• [Aim of the task]:
Output all entries below exactly as they are given.

(Records drawn from a dataset)
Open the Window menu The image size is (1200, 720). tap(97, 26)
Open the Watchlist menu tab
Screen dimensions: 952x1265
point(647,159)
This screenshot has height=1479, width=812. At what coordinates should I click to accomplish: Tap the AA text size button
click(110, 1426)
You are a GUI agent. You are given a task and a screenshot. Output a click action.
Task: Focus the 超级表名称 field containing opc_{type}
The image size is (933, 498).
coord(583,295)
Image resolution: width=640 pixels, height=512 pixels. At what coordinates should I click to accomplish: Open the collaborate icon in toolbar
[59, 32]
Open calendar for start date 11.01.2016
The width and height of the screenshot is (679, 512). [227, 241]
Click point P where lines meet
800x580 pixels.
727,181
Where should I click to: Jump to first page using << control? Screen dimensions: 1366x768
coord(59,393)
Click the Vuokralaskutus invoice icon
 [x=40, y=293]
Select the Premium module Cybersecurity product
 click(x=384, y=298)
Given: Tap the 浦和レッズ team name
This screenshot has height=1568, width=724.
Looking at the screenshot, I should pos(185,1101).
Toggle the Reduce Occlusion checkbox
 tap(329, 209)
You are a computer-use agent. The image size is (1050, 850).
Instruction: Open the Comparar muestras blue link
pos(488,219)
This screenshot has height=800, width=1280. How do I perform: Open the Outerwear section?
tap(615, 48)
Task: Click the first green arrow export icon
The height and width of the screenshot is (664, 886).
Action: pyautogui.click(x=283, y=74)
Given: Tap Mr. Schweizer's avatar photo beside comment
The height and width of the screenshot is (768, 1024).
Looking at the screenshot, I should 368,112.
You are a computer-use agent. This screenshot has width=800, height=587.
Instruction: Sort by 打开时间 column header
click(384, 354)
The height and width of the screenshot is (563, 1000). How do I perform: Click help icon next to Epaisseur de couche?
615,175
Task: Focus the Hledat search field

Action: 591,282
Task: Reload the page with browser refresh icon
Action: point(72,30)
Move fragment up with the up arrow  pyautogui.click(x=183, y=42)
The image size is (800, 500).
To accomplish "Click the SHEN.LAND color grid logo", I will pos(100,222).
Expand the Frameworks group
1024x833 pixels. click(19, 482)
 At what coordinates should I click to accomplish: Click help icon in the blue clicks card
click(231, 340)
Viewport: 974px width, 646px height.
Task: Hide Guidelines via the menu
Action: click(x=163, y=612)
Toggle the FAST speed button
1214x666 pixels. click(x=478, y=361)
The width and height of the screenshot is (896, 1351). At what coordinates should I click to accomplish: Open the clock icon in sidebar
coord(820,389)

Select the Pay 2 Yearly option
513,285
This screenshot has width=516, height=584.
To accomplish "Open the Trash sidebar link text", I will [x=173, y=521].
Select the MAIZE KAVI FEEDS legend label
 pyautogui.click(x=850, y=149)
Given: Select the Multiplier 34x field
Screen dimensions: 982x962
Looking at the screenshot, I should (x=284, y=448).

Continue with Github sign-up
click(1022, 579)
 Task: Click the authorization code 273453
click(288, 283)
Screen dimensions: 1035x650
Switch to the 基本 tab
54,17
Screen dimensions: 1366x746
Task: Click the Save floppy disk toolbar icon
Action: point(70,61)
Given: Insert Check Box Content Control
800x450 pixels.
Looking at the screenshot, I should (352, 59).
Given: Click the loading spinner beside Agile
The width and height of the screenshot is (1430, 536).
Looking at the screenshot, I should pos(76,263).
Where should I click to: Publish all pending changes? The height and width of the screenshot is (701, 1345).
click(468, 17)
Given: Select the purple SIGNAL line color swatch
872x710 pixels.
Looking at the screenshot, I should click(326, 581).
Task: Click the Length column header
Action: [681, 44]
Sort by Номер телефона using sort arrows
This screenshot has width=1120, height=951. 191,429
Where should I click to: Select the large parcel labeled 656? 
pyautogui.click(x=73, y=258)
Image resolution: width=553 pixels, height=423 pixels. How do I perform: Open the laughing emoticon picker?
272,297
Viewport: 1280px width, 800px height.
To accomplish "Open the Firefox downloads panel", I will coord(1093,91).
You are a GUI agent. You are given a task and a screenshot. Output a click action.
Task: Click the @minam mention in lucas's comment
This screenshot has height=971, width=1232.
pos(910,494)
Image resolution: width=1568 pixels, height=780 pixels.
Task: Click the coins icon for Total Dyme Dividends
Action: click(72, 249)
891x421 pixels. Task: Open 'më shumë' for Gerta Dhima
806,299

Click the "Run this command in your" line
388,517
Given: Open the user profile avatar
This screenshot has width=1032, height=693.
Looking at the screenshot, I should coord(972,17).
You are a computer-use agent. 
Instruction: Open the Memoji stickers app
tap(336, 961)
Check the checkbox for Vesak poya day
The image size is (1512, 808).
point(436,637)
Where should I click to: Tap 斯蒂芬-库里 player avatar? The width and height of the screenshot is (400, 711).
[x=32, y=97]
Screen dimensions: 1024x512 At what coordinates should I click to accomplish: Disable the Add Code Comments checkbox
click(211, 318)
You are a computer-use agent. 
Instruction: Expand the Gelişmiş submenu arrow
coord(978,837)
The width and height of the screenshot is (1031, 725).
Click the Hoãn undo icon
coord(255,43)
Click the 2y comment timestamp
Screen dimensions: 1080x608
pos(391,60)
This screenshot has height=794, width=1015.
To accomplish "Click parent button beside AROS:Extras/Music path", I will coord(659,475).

• [Written response]:
Open the Window menu The image size is (1200, 720). tap(97, 26)
Open the Watchlist menu tab
Screen dimensions: 952x1265
point(647,159)
This screenshot has height=1479, width=812. At what coordinates should I click to accomplish: Tap the AA text size button
click(110, 1426)
You are a GUI agent. You are given a task and a screenshot. Output a click action.
Task: Focus the 超级表名称 field containing opc_{type}
The image size is (933, 498).
coord(583,295)
Image resolution: width=640 pixels, height=512 pixels. At what coordinates should I click to accomplish: Open the collaborate icon in toolbar
[59, 32]
Open calendar for start date 11.01.2016
The width and height of the screenshot is (679, 512). [227, 241]
Click point P where lines meet
800x580 pixels.
727,181
Where should I click to: Jump to first page using << control? Screen dimensions: 1366x768
coord(59,393)
Click the Vuokralaskutus invoice icon
 [x=40, y=293]
Select the Premium module Cybersecurity product
 click(x=384, y=298)
Given: Tap the 浦和レッズ team name
This screenshot has height=1568, width=724.
Looking at the screenshot, I should pos(185,1101).
Toggle the Reduce Occlusion checkbox
 tap(329, 209)
You are a computer-use agent. The image size is (1050, 850).
Instruction: Open the Comparar muestras blue link
pos(488,219)
This screenshot has height=800, width=1280. How do I perform: Open the Outerwear section?
tap(615, 48)
Task: Click the first green arrow export icon
The height and width of the screenshot is (664, 886).
Action: pyautogui.click(x=283, y=74)
Given: Tap Mr. Schweizer's avatar photo beside comment
The height and width of the screenshot is (768, 1024).
Looking at the screenshot, I should 368,112.
You are a computer-use agent. This screenshot has width=800, height=587.
Instruction: Sort by 打开时间 column header
click(384, 354)
The height and width of the screenshot is (563, 1000). How do I perform: Click help icon next to Epaisseur de couche?
615,175
Task: Focus the Hledat search field

Action: 591,282
Task: Reload the page with browser refresh icon
Action: point(72,30)
Move fragment up with the up arrow  pyautogui.click(x=183, y=42)
The image size is (800, 500).
To accomplish "Click the SHEN.LAND color grid logo", I will pos(100,222).
Expand the Frameworks group
1024x833 pixels. click(19, 482)
 At what coordinates should I click to accomplish: Click help icon in the blue clicks card
click(231, 340)
Viewport: 974px width, 646px height.
Task: Hide Guidelines via the menu
Action: click(x=163, y=612)
Toggle the FAST speed button
1214x666 pixels. click(x=478, y=361)
The width and height of the screenshot is (896, 1351). At what coordinates should I click to accomplish: Open the clock icon in sidebar
coord(820,389)

Select the Pay 2 Yearly option
513,285
This screenshot has width=516, height=584.
To accomplish "Open the Trash sidebar link text", I will [x=173, y=521].
Select the MAIZE KAVI FEEDS legend label
 pyautogui.click(x=850, y=149)
Given: Select the Multiplier 34x field
Screen dimensions: 982x962
Looking at the screenshot, I should (x=284, y=448).

Continue with Github sign-up
click(1022, 579)
 Task: Click the authorization code 273453
click(288, 283)
Screen dimensions: 1035x650
Switch to the 基本 tab
54,17
Screen dimensions: 1366x746
Task: Click the Save floppy disk toolbar icon
Action: point(70,61)
Given: Insert Check Box Content Control
800x450 pixels.
Looking at the screenshot, I should (352, 59).
Given: Click the loading spinner beside Agile
The width and height of the screenshot is (1430, 536).
Looking at the screenshot, I should pos(76,263).
Where should I click to: Publish all pending changes? The height and width of the screenshot is (701, 1345).
click(468, 17)
Given: Select the purple SIGNAL line color swatch
872x710 pixels.
Looking at the screenshot, I should click(326, 581).
Task: Click the Length column header
Action: [681, 44]
Sort by Номер телефона using sort arrows
This screenshot has width=1120, height=951. 191,429
Where should I click to: Select the large parcel labeled 656? 
pyautogui.click(x=73, y=258)
Image resolution: width=553 pixels, height=423 pixels. How do I perform: Open the laughing emoticon picker?
272,297
Viewport: 1280px width, 800px height.
To accomplish "Open the Firefox downloads panel", I will coord(1093,91).
You are a GUI agent. You are given a task and a screenshot. Output a click action.
Task: Click the @minam mention in lucas's comment
This screenshot has height=971, width=1232.
pos(910,494)
Image resolution: width=1568 pixels, height=780 pixels.
Task: Click the coins icon for Total Dyme Dividends
Action: click(72, 249)
891x421 pixels. Task: Open 'më shumë' for Gerta Dhima
806,299

Click the "Run this command in your" line
388,517
Given: Open the user profile avatar
This screenshot has width=1032, height=693.
Looking at the screenshot, I should coord(972,17).
You are a computer-use agent. 
Instruction: Open the Memoji stickers app
tap(336, 961)
Check the checkbox for Vesak poya day
The image size is (1512, 808).
point(436,637)
Where should I click to: Tap 斯蒂芬-库里 player avatar? The width and height of the screenshot is (400, 711).
[x=32, y=97]
Screen dimensions: 1024x512 At what coordinates should I click to accomplish: Disable the Add Code Comments checkbox
click(211, 318)
You are a computer-use agent. 
Instruction: Expand the Gelişmiş submenu arrow
coord(978,837)
The width and height of the screenshot is (1031, 725).
Click the Hoãn undo icon
coord(255,43)
Click the 2y comment timestamp
Screen dimensions: 1080x608
pos(391,60)
This screenshot has height=794, width=1015.
To accomplish "Click parent button beside AROS:Extras/Music path", I will coord(659,475).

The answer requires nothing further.